» **Short task 1**:
Can you render every line of the position data listing below as a Markdown table with columns named Row and Line, where Row holds the row number, blank lines are skipped, and the pictures are left out?

___ Excerpt provided ___

The municipality promised to compensate them for the losses they incurred due to the construction. However, no payments have been made since work began in 2017. “Boat owners were promised compensation of Rs 13-15 lakh, and we were supposed to receive Rs 2.5-5 lakh, but nothing has been finalised,” said Wajid.
Court cases, researchers, and NGOs are all helpless now
Hasan said the BMC has made it clear they won’t address the situation. "They plan to remove the remaining silt to build a wall to support the project. We’re already forced to keep our belongings on the rocks because there's no space. After Ganesh Chaturthi [late September], they’ll ask us to leave this area too," he added.
The fisherfolk of Haji Ali are witnessing the slow death of their way of life. The Coastal Road project, intended to modernise Mumbai, has come at a steep cost. Not only has it altered the natural environment, but it has also displaced a community that has depended on the sea for generations.
“Nobody listens to the poor. Even the organisations that are supposed to help haven’t done anything for us,” said Wajid.
With legal battles unresolved and compensation unpaid, the future looks uncertain for these fishermen. They are left grappling with a rapidly changing landscape and a shrinking livelihood, watching helplessly as the sea they once called home is transformed into concrete and steel. "Court cases, researchers, and NGOs are all helpless now," said Patade.

___ Provided material ___

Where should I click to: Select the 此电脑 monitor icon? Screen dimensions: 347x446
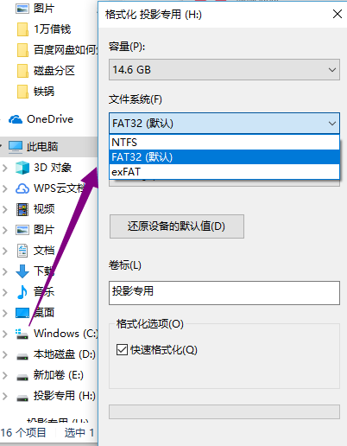[16, 147]
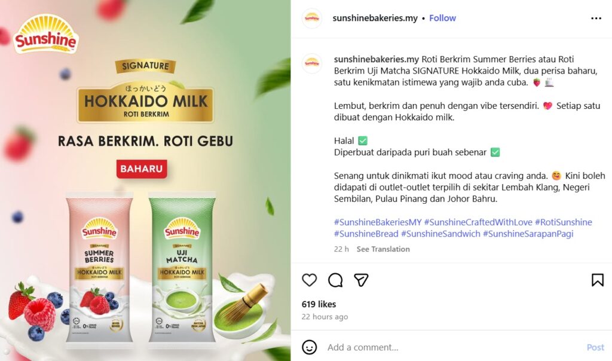
Task: Click the Hokkaido Milk post image
Action: (145, 181)
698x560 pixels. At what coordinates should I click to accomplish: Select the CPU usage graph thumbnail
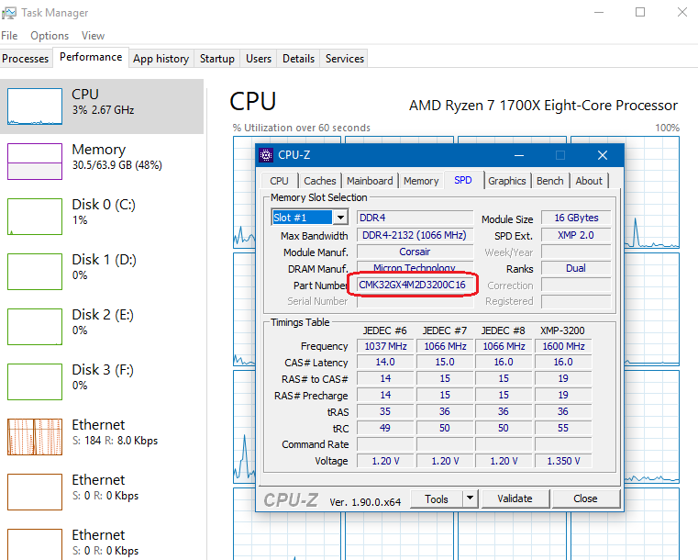point(35,106)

___

» **Short task 2**:
Can you echo, word for word, the passage of the Haji Ali fisherfolk piece between "The fisherfolk of" and "sea for generations.", inclusive?

» **Output 1**:
| Row | Line |
|---|---|
| 1 | Where should I click to: Select the 此电脑 monitor icon? Screen dimensions: 347x446 |
| 2 | [16, 147] |
| 3 | Task: Click the Hokkaido Milk post image |
| 4 | Action: (145, 181) |
| 5 | 698x560 pixels. At what coordinates should I click to accomplish: Select the CPU usage graph thumbnail |
| 6 | point(35,106) |

» **Output 2**:
The fisherfolk of Haji Ali are witnessing the slow death of their way of life. The Coastal Road project, intended to modernise Mumbai, has come at a steep cost. Not only has it altered the natural environment, but it has also displaced a community that has depended on the sea for generations.